En este contexto, un elemento clave es comprender cómo los contaminantes químicos de la industria alimenticia (por ejemplo f-talato de shampoo para el pelo, bis-phemol A de envases de plástico y el jarabe de maíz alto en fructosa utilizado como endulzante de las gaseosas) modifican hormonas que no inhiben la ansiedad. Así tomar 2 ½ litros de gaseosa equivalen a comer 4 platos de arroz y luego de tomar la gaseosa no se sienten esas calorías ingeridas. El sedentarismo causado por haber aumentado las actividades estáticas (play, cine, Internet, etc.) también cumple un rol fundamental en la falta de bienestar corporal pero es preciso considerar que el impacto del gasto calórico hecho por la actividad física puede ser eliminado por comer ciertos alimentos o por la combinación de los mismos.

En este marco, el índice glucémico (IG) de los alimentos que mide el incremento en el nivel de glucosa en la sangre luego de ingerir un alimento o comida (es decir, la velocidad a la que los alimentos son digeridos y convertidos en glucosa), es un indicador de importancia para adecuar la dieta. Entre los factores que modifican el IG de un alimento se encuentran:

1) Tamaño de las partículas: cuanto más pequeñas son las partículas de los alimentos mayor es la absorción. Por ello hay que evitar subdividir la comida (por ejemplo en licuados o puré). Así, es mejor comer papa hervida en trozos con la piel que puré instantáneo, o también es mejor la pasta en laminado grueso tipo moños, doble hélice o mostacholes que laminado fino tipo cintas o tallarines.

2) Procesamiento industrial: cuanto más procesado está el alimento, menor trabajo va a realizar el metabolismo para nutrirse y mayor será el IG. Además, el calor de la cocción aumentan el IG, por lo que es mejor comer pan fresco que tostado o la naranja en trozos que en jugo exprimido.

3) Grado de gelatinización del almidón: a mayor temperatura y tiempo de cocción mayor gelatinización y mayor IG por lo que es recomendable comer fideos o arroz al dente que “pegajosos”.

4) Relación (amilosa/amilopectina) del almidón: La amilopectina es una cadena ramificada de glucosa que es fácilmente atacada por las enzimas digestivas con un mayor IG. De ahí que sea mejor el arroz integral, parboil, de grano largo (más rico en amilosa) que el arroz paellero, de grano redondo (rico en amilopectina). Se recomienda al arroz, papa, pasta etc. cocinarlos y guardarlos en la heladera por 20 horas antes de su consumo para crear un almidón resistente retrogrado (amilosa) con menor IG.

5) Proceso digestivo de absorción respecto del azúcar simple: la maltosa (son 2 moléculas de glucosa) tiene un IG mayor que la glucosa (harinas) y ésta mayor que la fructosa (fruta) y éste que la galactosa (lácteos).

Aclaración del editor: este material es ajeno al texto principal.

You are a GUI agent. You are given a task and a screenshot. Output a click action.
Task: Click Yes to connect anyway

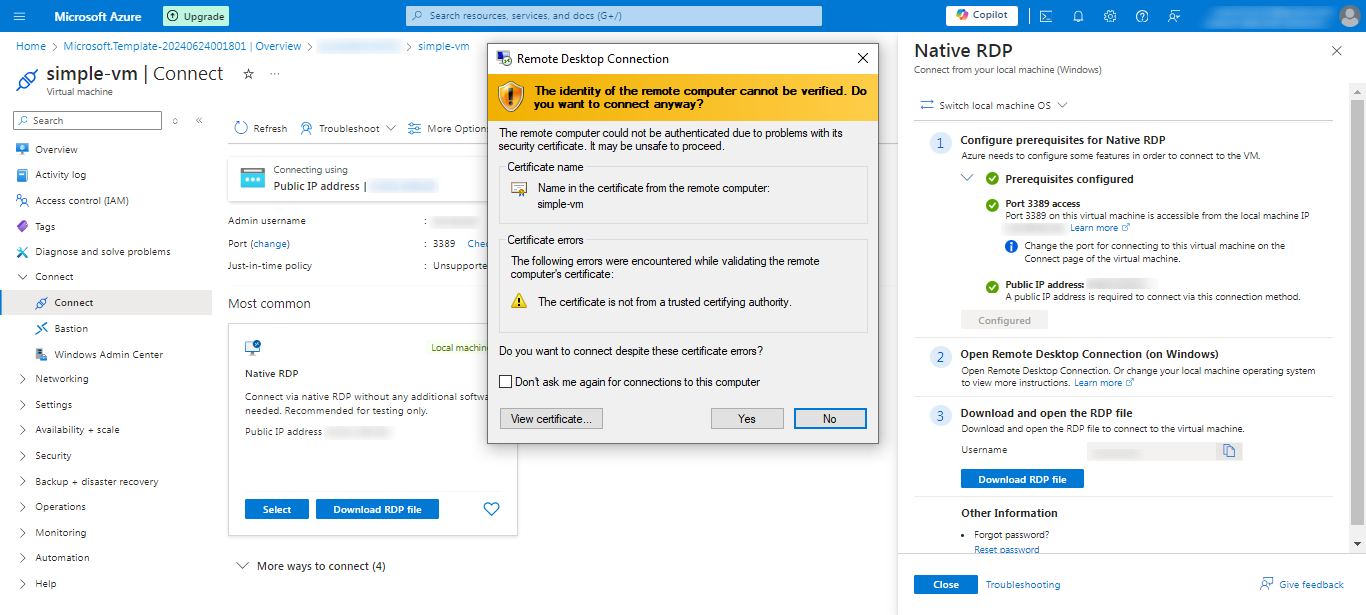(x=747, y=419)
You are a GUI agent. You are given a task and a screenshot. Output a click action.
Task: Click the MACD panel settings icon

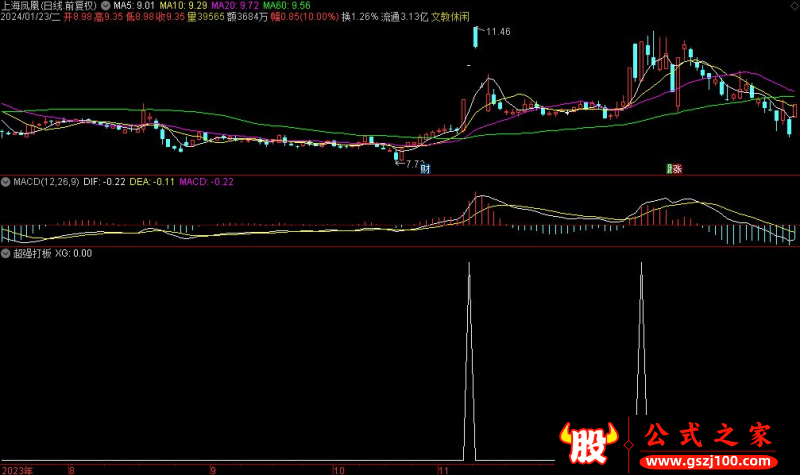click(7, 182)
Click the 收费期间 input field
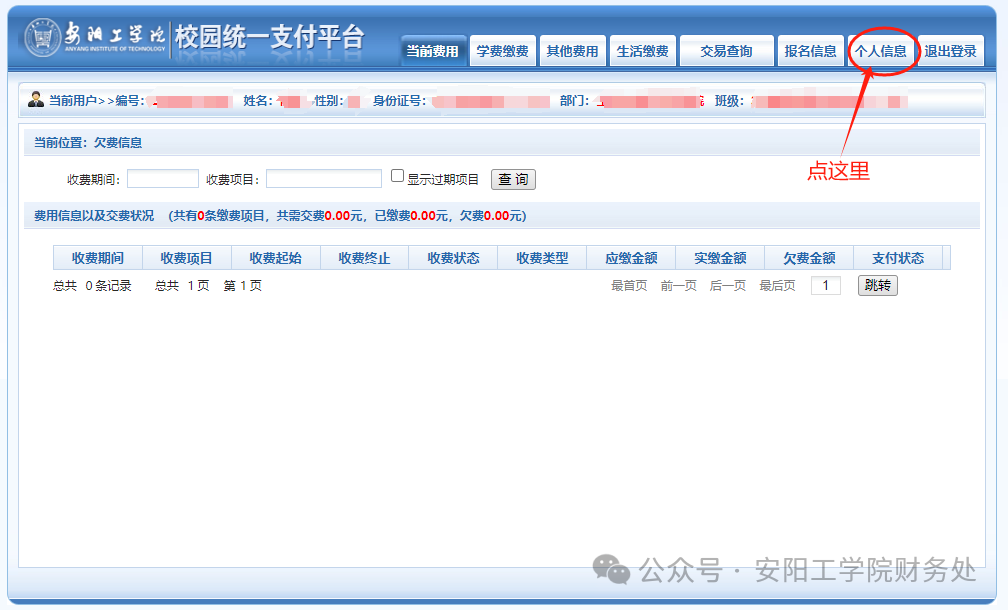Image resolution: width=1008 pixels, height=610 pixels. 162,179
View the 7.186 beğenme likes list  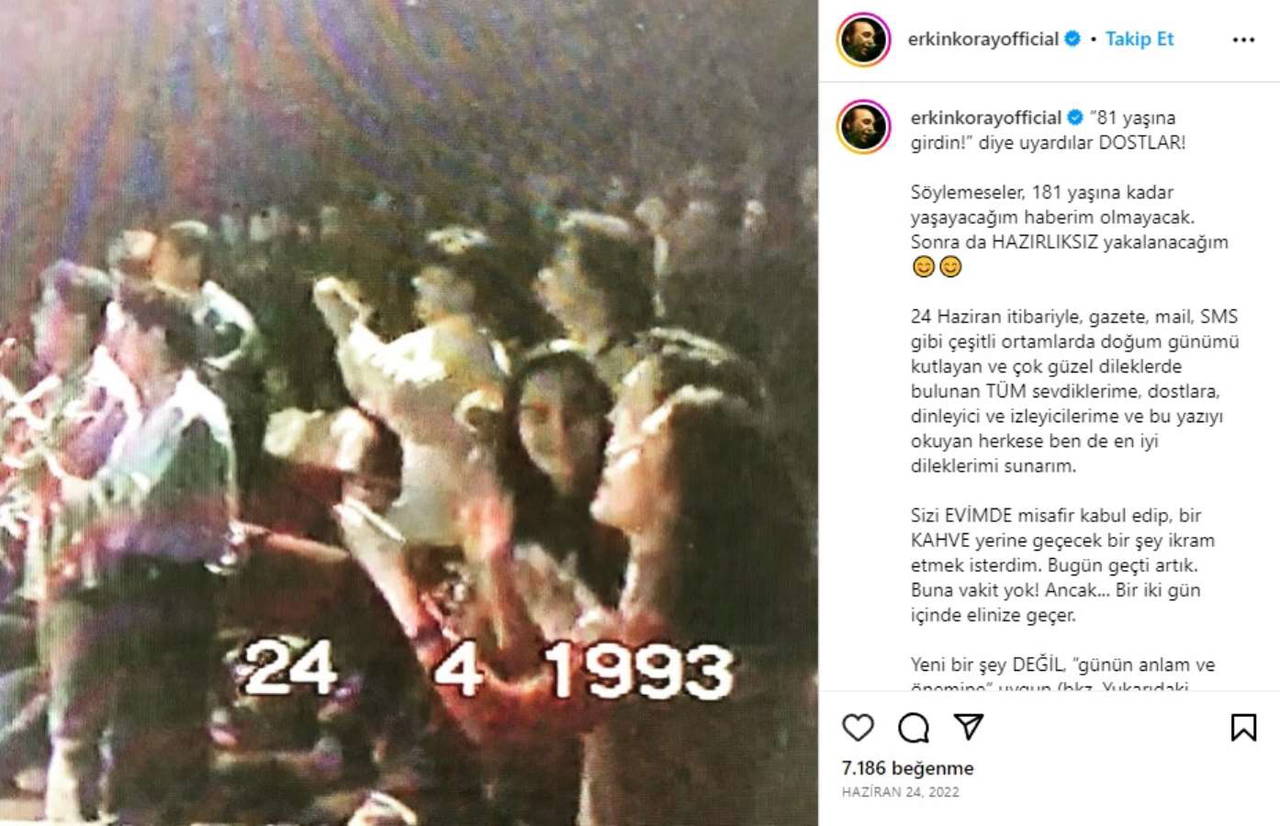(908, 769)
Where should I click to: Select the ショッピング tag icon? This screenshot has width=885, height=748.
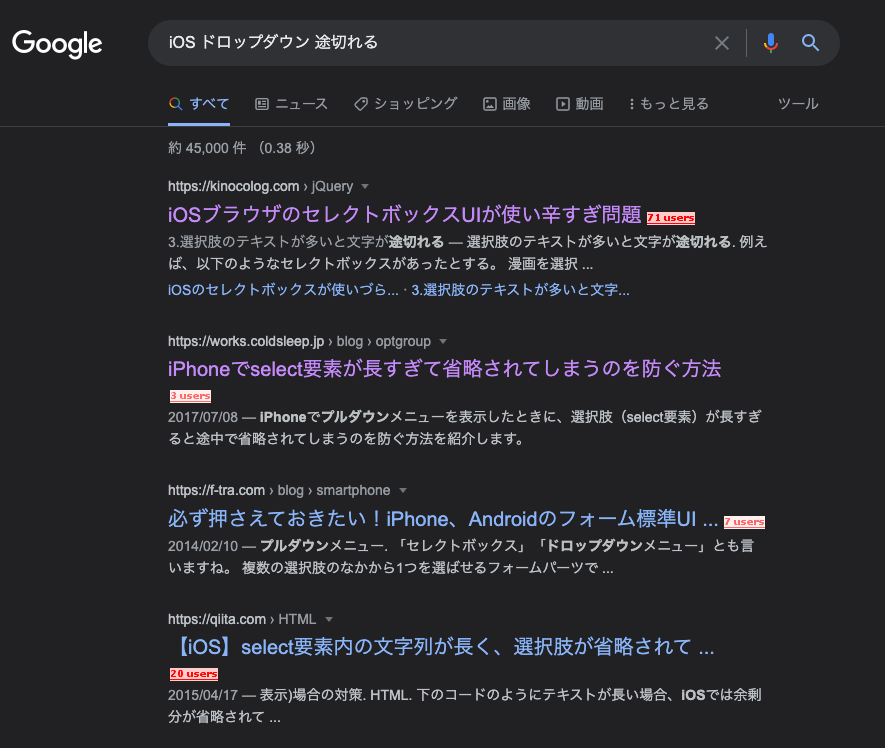[360, 103]
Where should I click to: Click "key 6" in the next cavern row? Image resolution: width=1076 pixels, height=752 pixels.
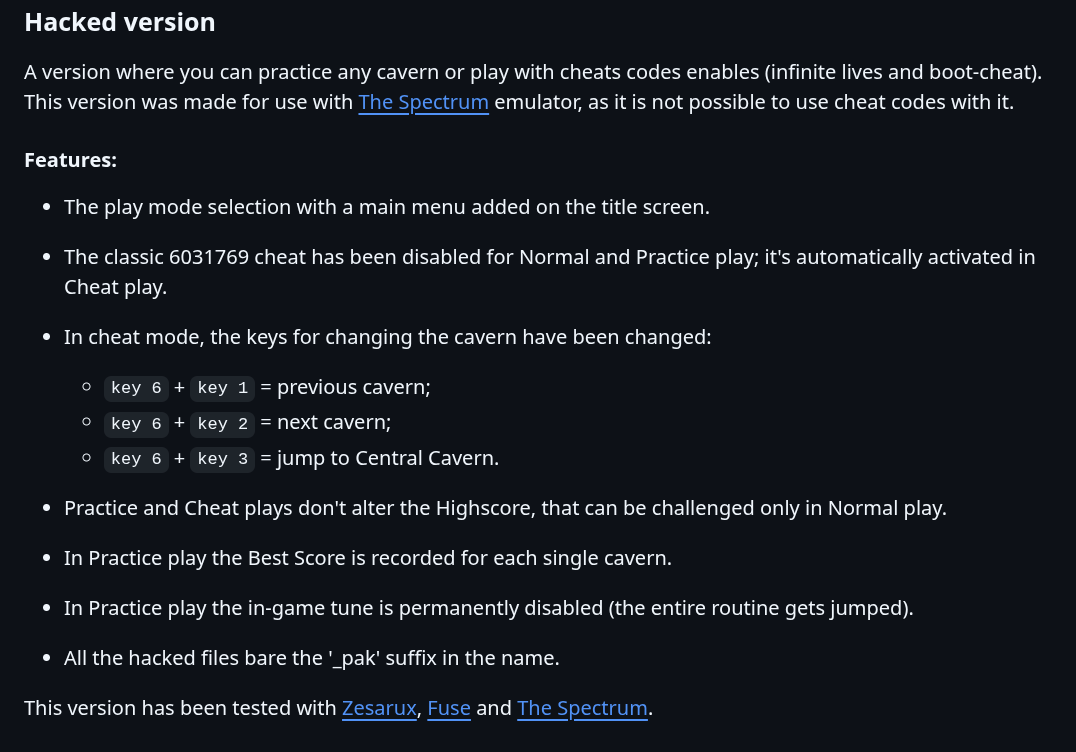tap(136, 423)
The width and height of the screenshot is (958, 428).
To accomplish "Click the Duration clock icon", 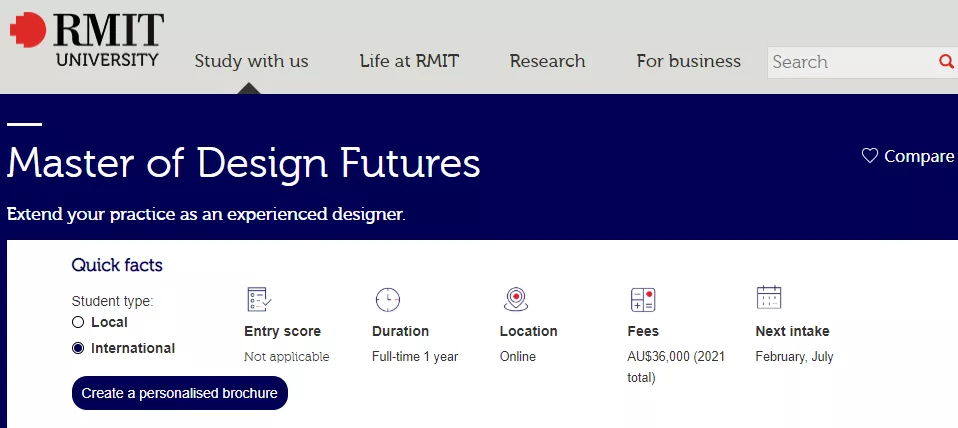I will pos(387,298).
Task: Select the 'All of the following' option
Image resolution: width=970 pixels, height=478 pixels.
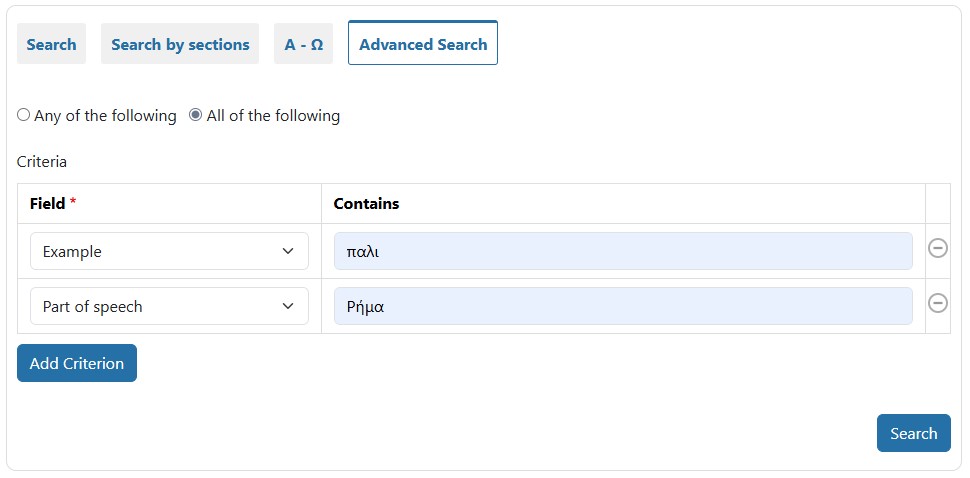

La fructosa y galactosa deben ser convertidas en glucosa en el hígado con lo cual hay un mayor gasto y tiempo en que suben la glucemia. En este sentido, es conveniente evitar la fruta muy madura ya que tiene mayor cantidad de glucosa y mayor IG.

6) Naturaleza de los alimentos ingeridos en una comida: las grasas, aceites, proteínas, fibra soluble, fitatos y lectinas frenan el vaciamiento gástrico y tiene un menor IG. Es bueno combinar arroz (IG alto) con legumbres o carnes (IG bajo) o salvado de avena como relleno de pastas o al empanar la carne, combinar cereales con vegetales como fideos con brócoli (fibras e IG bajo). Comer panes de salvado o multigranos y agregar semillas (lino, chia, sésamo, girasol, calabaza) a las comidas. Es mejor la pasta seca que fresca y al huevo por tener menor IG.

7) Presencia de ácidos orgánicos: el jugo de limón, vinagre, aceto balsámico y jugo de pomelo bajan el IG de un alimento.

8) Salar alimentos: se aceleran las reacciones bioquímicas y aumenta el IG de un alimento.

Estas medidas son algunas estrategias para impedir la movilización de hormonas que fomentan la obesidad considerando que la alimentación puede activar mecanismos que actúan sobre procesos inflamatorios crónicos causantes de enfermedades, es decir cómo se puede a través de la dieta frenar los procesos de enfermedad.